• TASK SET
1. According to the text on prisons and Covid-19, how many inmates does the federal Bureau of Prisons hold?
2. Rewrite the stretch of the prisons and Covid-19 text from "The overall U.S." through "opioid user today.", replacing "lenient" with "forgiving".

• TEXT FOR ANALYSIS
-=-=-

Nationwide, at least 42 prison staff and 446 inmates have already died, according to a tracker at the UCLA School of Law. The numbers continue to rise. “Prisons and jails are ripe for staggering levels of Covid-19 infection, due to the close quarters and the limits on sanitation and personal hygiene,” said Lauren-Brooke Eisen, director of the justice program at the Brennan Center at New York University. “That makes everyone inside — those incarcerated and those on staff — sitting ducks for the virus.”  

Even so, relatively few inmates have been released.  The federal Bureau of Prisons, with more than 171,000 inmates, has released fewer than 5,000. New Jersey Governor Phil Murphy on April 10 signed an executive order allowing some inmates convicted of nonviolent crimes to be released due to the pandemic. As of mid-May, the ACLU estimated the state had released fewer than 100 inmates — 10 percent of those eligible — though state officials said the number is higher.

The overall U.S. prison population has declined over the past decade, to fewer than 1.5 million, after a sharp, sustained rise that began in the 1970s. The retreat is partly due to a reduction in violent crime, and to more lenient attitudes among the public and politicians toward nonviolent drug offenders. It’s probably not a coincidence that the change accompanied an evolution in the stereotype of the drug abuser, from a black crack user in the 1990s to a white opioid user today.

-=-=-

• SUPPLIED RECORDS

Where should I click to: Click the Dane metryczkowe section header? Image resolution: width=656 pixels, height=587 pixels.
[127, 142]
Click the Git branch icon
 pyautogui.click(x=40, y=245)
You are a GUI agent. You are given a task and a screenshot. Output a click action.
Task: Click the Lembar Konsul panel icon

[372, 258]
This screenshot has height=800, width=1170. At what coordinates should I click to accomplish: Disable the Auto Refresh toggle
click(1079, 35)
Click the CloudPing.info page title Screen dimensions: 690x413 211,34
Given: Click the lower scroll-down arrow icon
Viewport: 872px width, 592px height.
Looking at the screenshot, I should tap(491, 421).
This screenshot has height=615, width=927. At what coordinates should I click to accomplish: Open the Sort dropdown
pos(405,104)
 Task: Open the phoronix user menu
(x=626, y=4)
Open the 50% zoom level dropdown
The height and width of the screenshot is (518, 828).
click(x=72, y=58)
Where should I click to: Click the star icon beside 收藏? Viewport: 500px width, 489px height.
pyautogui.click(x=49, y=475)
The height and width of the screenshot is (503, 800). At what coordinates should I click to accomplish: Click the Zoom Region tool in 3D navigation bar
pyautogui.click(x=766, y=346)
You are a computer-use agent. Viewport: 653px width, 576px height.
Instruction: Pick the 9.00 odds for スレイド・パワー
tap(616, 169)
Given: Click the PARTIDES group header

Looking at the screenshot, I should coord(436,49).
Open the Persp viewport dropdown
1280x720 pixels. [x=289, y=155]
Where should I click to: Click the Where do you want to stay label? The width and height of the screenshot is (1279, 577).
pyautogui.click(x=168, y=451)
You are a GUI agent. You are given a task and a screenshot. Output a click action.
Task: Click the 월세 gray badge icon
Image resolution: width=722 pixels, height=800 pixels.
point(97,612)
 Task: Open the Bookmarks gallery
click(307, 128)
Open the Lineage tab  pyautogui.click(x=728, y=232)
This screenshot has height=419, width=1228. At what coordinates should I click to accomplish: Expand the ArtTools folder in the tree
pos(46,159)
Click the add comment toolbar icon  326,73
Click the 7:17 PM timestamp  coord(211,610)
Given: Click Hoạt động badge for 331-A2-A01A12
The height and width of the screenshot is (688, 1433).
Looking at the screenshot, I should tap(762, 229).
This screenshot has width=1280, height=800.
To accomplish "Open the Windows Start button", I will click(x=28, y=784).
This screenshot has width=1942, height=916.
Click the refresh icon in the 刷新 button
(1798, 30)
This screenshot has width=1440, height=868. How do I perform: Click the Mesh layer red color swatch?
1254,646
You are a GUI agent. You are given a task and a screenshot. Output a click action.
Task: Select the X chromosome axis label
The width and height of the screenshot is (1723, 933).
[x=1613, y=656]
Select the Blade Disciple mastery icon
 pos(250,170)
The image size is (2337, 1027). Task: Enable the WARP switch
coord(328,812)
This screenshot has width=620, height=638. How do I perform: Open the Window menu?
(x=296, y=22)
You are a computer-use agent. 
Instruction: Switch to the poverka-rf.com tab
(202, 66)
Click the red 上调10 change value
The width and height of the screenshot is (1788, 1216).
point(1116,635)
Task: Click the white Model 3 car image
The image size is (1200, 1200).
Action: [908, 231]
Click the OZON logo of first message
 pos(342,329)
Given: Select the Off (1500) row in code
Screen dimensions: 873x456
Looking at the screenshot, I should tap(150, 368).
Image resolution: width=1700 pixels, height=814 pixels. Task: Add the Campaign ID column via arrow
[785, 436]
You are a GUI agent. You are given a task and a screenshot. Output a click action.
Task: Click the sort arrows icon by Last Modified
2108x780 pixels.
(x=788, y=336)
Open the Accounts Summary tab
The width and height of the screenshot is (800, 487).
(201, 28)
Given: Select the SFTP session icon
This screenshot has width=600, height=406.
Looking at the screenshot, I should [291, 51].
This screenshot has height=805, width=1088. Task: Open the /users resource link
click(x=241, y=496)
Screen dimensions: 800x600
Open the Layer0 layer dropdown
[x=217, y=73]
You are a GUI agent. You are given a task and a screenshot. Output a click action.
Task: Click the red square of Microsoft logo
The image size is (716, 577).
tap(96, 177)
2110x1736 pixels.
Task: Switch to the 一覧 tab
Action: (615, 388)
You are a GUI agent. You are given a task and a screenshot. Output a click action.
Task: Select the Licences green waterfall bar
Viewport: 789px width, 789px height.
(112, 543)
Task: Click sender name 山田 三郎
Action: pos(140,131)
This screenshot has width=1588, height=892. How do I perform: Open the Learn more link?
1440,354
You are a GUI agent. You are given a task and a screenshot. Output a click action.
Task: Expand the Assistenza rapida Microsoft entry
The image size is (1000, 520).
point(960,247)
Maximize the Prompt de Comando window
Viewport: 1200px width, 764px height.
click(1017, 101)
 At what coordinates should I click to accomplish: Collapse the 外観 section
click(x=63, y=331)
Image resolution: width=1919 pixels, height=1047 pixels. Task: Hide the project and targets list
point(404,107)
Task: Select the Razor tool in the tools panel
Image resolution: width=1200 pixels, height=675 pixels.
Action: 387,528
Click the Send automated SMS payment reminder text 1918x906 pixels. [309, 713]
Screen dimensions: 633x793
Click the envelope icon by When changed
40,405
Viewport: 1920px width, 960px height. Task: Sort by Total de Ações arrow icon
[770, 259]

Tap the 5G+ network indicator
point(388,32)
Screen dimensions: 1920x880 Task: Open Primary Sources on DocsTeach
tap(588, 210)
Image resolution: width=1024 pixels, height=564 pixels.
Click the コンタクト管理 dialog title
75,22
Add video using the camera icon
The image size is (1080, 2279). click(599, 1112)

-=-=-

• RESPONSES BY ITEM NUMBER
1. More than 171,000 inmates.

2.
The overall U.S. prison population has declined over the past decade, to fewer than 1.5 million, after a sharp, sustained rise that began in the 1970s. The retreat is partly due to a reduction in violent crime, and to more forgiving attitudes among the public and politicians toward nonviolent drug offenders. It’s probably not a coincidence that the change accompanied an evolution in the stereotype of the drug abuser, from a black crack user in the 1990s to a white opioid user today.